Professor Gregory Munna
English 101-1310
03 March 2015
Essay #1
It would be great not to worry about anything besides basic human needs, like water, food, and shelter. In Annie Dillards essay, “Living Like Weasels”, she states; “but I might learn
something of mindlessness, something of purity of living in the physical senses and the dignity
of living without bias or motive” (63). Saying how human life can become simple, if we
live a pure life without bias or motive and concerning oneself with nothing but the basic
necessities of life, which is what the weasel is doing. If we give ourselves over to mindlessness
and necessity, it can be liberating. This is the value we as human beings must acquire.
Weasels live the way they do because they don’t have choices like us. If we lived like
weasels do and do what we are supposed to do in our lives, things would be better. “This is
yielding, not fighting” (Dillard 66). Dillard wants us to comply with the laws of nature by being
a part of it. In order to be free and live free, we must become like the weasel who is mindless.
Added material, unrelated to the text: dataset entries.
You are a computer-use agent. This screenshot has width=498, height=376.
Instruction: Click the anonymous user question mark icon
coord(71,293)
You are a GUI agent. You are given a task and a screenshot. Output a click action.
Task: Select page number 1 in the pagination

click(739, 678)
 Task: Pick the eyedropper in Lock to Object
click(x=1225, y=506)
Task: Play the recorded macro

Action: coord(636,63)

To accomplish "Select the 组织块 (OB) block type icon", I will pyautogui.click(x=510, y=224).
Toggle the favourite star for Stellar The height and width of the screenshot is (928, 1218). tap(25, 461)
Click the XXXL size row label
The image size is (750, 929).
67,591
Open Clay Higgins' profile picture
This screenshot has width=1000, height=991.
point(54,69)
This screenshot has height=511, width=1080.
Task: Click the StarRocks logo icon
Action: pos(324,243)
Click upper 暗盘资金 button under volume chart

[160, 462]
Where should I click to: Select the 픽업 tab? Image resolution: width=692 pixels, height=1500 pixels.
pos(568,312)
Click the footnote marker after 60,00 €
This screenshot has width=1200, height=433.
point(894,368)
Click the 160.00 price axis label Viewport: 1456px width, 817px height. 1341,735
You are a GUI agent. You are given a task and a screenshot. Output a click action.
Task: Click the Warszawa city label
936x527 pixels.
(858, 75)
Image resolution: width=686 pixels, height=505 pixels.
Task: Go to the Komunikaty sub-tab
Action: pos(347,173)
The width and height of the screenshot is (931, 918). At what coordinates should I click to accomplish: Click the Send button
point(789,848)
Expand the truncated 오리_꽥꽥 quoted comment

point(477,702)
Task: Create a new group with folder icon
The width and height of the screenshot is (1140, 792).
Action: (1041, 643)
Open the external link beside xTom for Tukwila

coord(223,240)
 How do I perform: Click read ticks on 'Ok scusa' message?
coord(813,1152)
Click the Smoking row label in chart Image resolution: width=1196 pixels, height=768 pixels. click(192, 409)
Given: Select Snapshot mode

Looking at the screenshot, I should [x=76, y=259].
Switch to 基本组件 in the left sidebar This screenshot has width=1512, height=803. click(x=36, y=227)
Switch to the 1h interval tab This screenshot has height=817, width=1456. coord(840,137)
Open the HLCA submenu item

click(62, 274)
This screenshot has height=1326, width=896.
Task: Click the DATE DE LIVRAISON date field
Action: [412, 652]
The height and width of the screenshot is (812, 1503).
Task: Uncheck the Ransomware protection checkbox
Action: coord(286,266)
Human beings are a slave to the mind, we are always making decisions. We think too much and
take caution, were the weasel acts on instinct. In order to start living, let’s stop thinking and live
in the present with one necessity. Dillard says, “I think it would be well, and proper, and pure, to grasp your one necessity
and not let it go, to dangle from it limp wherever it takes you” (66). She saying, find
something you love to do and hold onto it and see where it takes you. What makes us not free is
that we are slaves to the mind. The weasel is free from thoughts and emotions. True, freedom is
to find something you are passionate about and stay with it to the end, no matter
what happens. Live life by not giving up until you have accomplished your goals. Human beings never stick with one thing, we let go of our passions in life, because at times our thoughts corrupt our thinking and we choose the wrong decisions in life. She claims, "And I suspect that for me the way is like the weasel 's: open to time and death painlessly, noticing everything, remembering nothing, choosing the given with a fierce and pointed will" (Dillard 65). We have the choice to remember, the good and bad in our lives. We should learn to live life to the fullest with no regrets. Remembering the past, brings us nowhere, we must only live at the present. Our choices determines all of our actions. To live freely we must act fast without hesitation, like the weasel. Dillard uses the phase “grasp your one necessity” (66) meaning finding what you need in life, whether it be passions or skills and holding to the necessity. If human beings forget about our thoughts and concentrated only on our passions or skills, life would become better. If we let our thoughts run wild, we can’t grasp our necessity. We must act on instinct and not lose our freedom which is our necessity. The weasel knows what it wants and holds on to its necessity unlike human beings. Dillard says “the weasel lives in necessity and we live in choice, hating necessity and dying the last ignobly in its talons” (65). People live each day questioning their motives, where the weasel simply lives life at the present. In Annie Dillards essay, Living Like Weasels, Dillard wants human beings to only worry about the necessities of life. We should live any way we want right? But giving ourselves over to mindlessness and necessity, that’s the right path to living in freedom. True freedom is finding your skill or passion and holding on it even if it means dying for it. We as human beings can learn many important things of how the weasel lives, the weasel is free even from death because the weasel keeps firm in what it wants. If people live in the present and hold on their necessity, no matter what happens, life would become better. When we clear our minds from mixed thoughts, is when we can find our skill or passion and only concern ourselves with what is important. It’s important to live life as the weasel, who lives as he’s meant to. Mindlessly and one self’s necessities, just paying attention on that, people can stop making their lives harder for themselves and starting living how they are supposed to.
Works Cited
Dillard, Annie. "Living Like Weasels." Twenty-five Great Essays. By Robert
DiYanni. New York: Pearson, 2008. 62-67. Print.
Cited: Dillard, Annie. "Living Like Weasels." Twenty-five Great Essays. By Robert DiYanni. New York: Pearson, 2008. 62-67. Print.